*What is required*. Make an exact copy of the lines from the one containing "1072x696 pixels." to the end of the records below, and leave out everything else.
<<<<
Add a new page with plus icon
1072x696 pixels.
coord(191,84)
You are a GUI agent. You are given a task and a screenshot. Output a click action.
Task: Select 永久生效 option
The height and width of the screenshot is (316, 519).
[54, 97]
>>>>
*Exercise solution*.
1072x696 pixels.
coord(191,84)
You are a GUI agent. You are given a task and a screenshot. Output a click action.
Task: Select 永久生效 option
The height and width of the screenshot is (316, 519).
[54, 97]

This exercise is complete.